I’m struggling to implement the following CUDA kernel:
using CUDA
using LinearAlgebra
function kernel!(A, B, C)
X = CUDA.size(A)[3]
Y = CUDA.size(B)[3]
for j in 1:X
for i in 1:Y
@inbounds C[:,:,j] += B[:,:,i] * A[:,:,j]

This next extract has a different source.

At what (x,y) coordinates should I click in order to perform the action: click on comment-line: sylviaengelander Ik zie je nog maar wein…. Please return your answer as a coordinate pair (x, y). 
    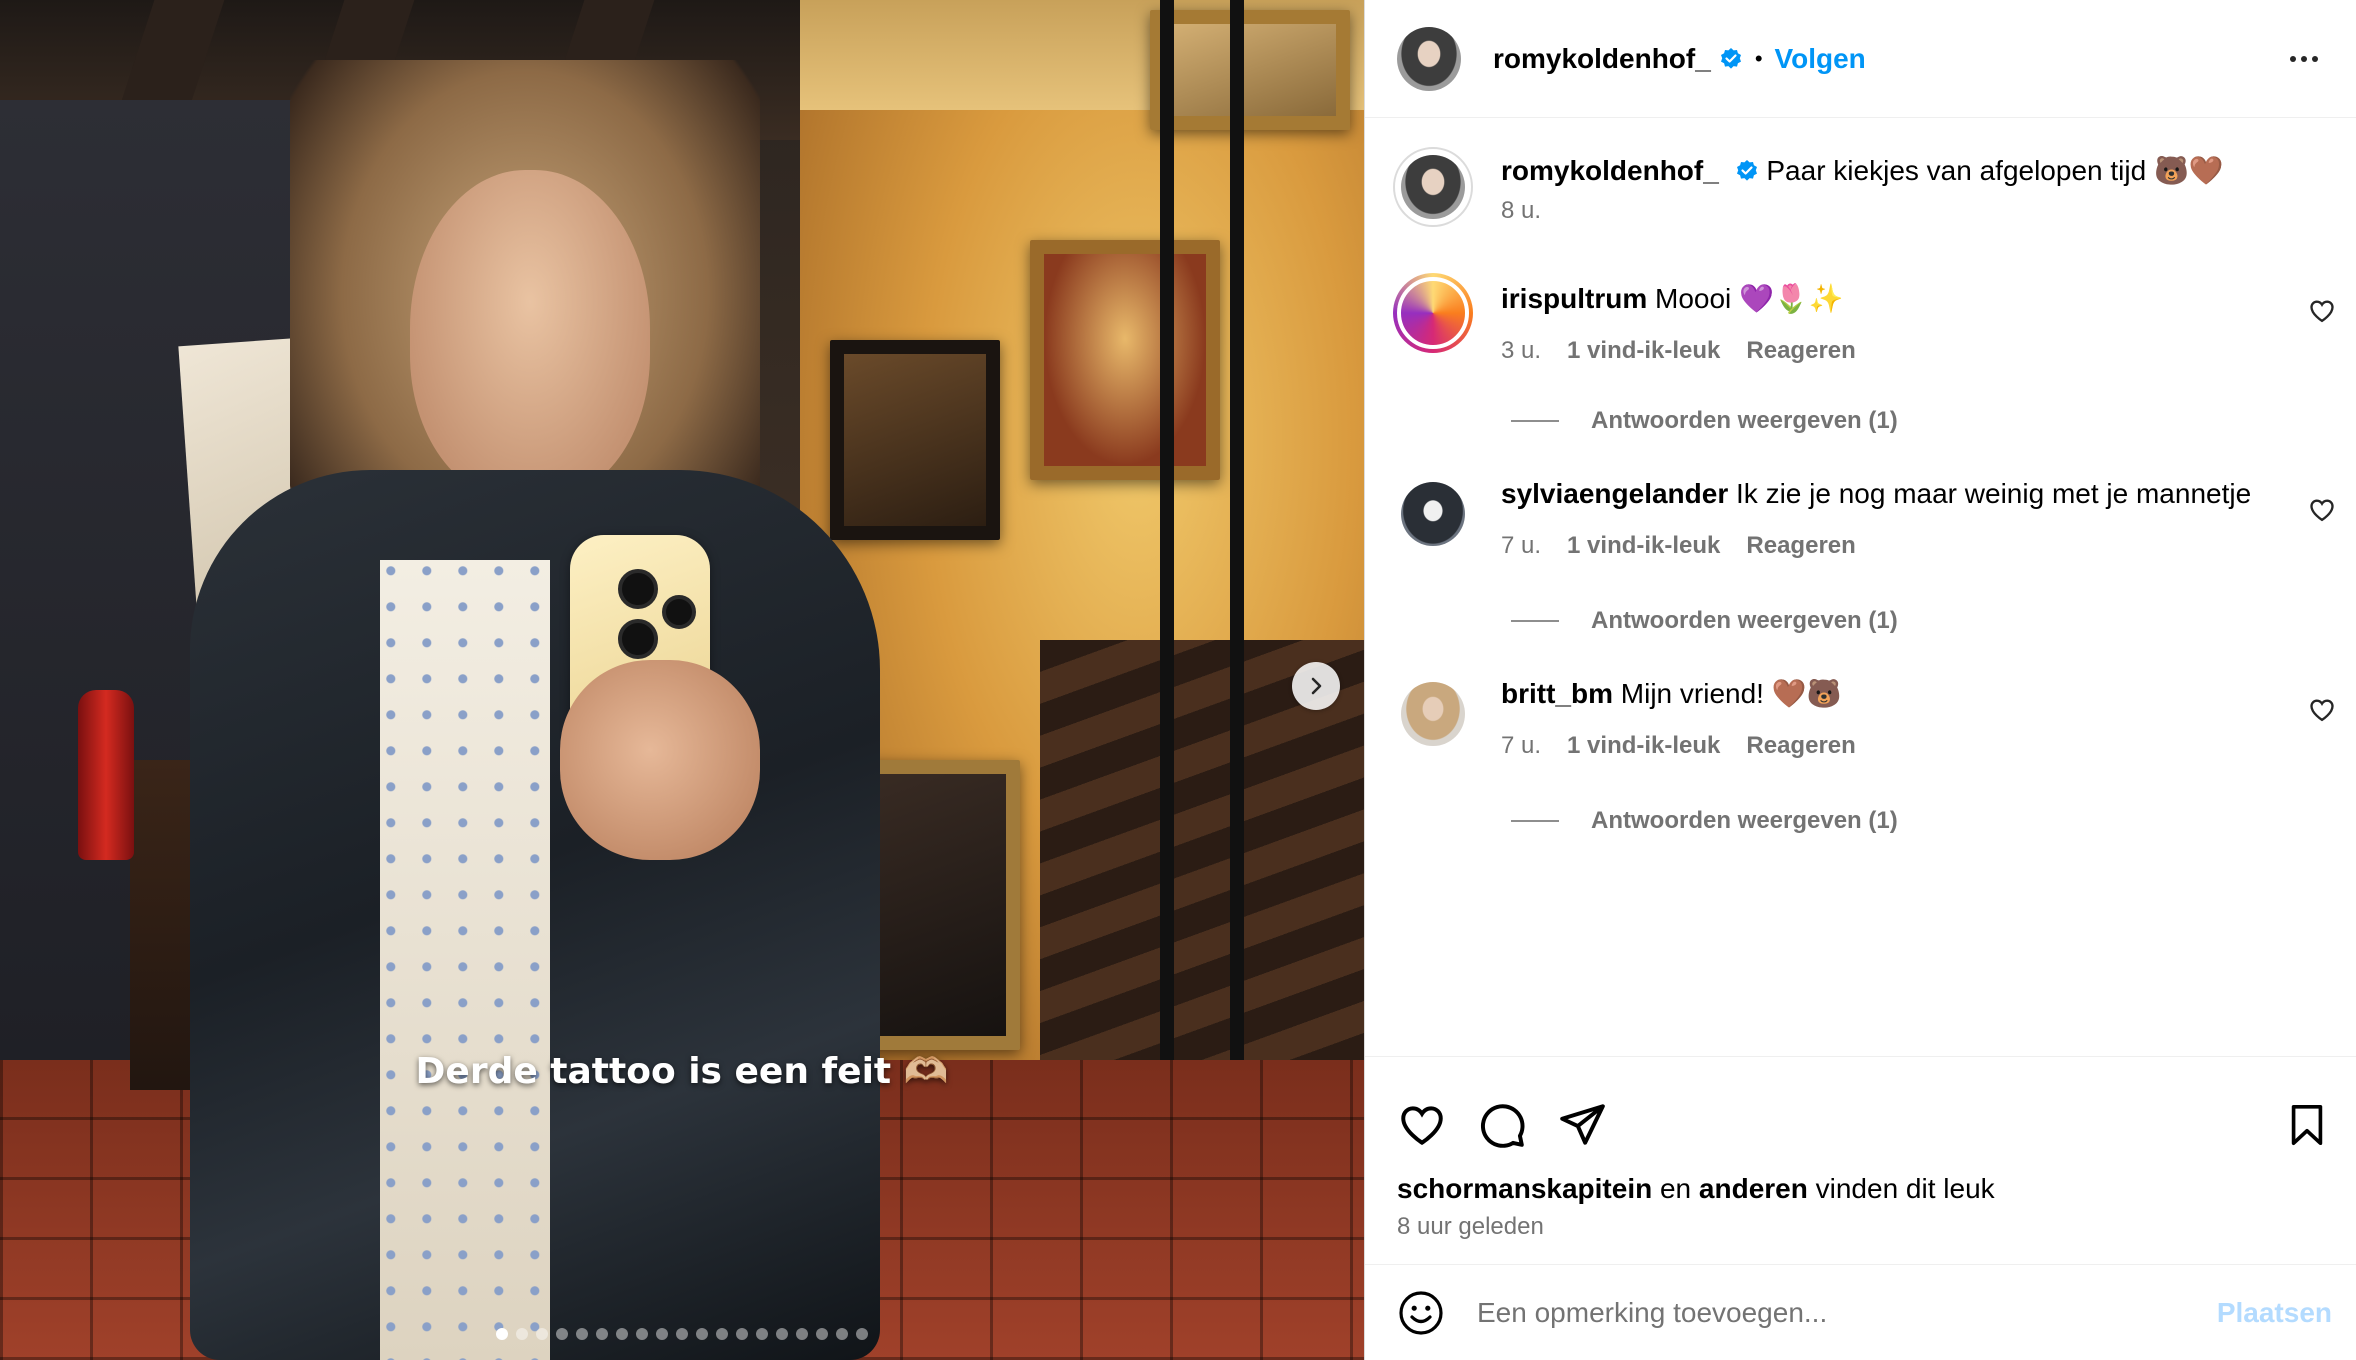
    Looking at the image, I should click on (1928, 494).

function benchmark_gpu(A, B, C)
CUDA.@sync begin
@cuda threads=256 kernel!(A, B, C)
return nothing
A = CUDA.rand(ComplexF64,4,4,1000)
B = CUDA.rand(ComplexF64,4,4,10)
C = CUDA.zeros(ComplexF64,4,4,1000)
benchmark_gpu(A, B, C)
When I run it as a script, it throws the following error:
ERROR: LoadError: InvalidIRError: compiling kernel #kernel!(CuDeviceArray{ComplexF64, 3, 1}, CuDeviceArray{ComplexF64, 3, 1}, CuDeviceArray{ComplexF64, 3, 1}) resulted in invalid LLVM IR
Reason: unsupported call through a literal pointer (call to ijl_rethrow)
[1] rethrow
@ ./error.jl:61
[2] task_local_storage
@ ./task.jl:294
[3] allowscalar
@ ~/.julia/packages/GPUArraysCore/B3xv7/src/GPUArraysCore.jl:58
[4] kernel!
@ ~/cuda_tests/discourse.jl:7
At first I thought that the error was cause by broadcasting during the matrix multiplication step. However, I can do the operation C[:,:,j] += B[:,:,i] * A[:,:,j]
when I’m inside a Julia REPL session.
How’s that possible?
I’m aware that scalar indexing is not the best practice when it comes to maximize performance on the GPU, but I would like to understand why the code is failing anyway.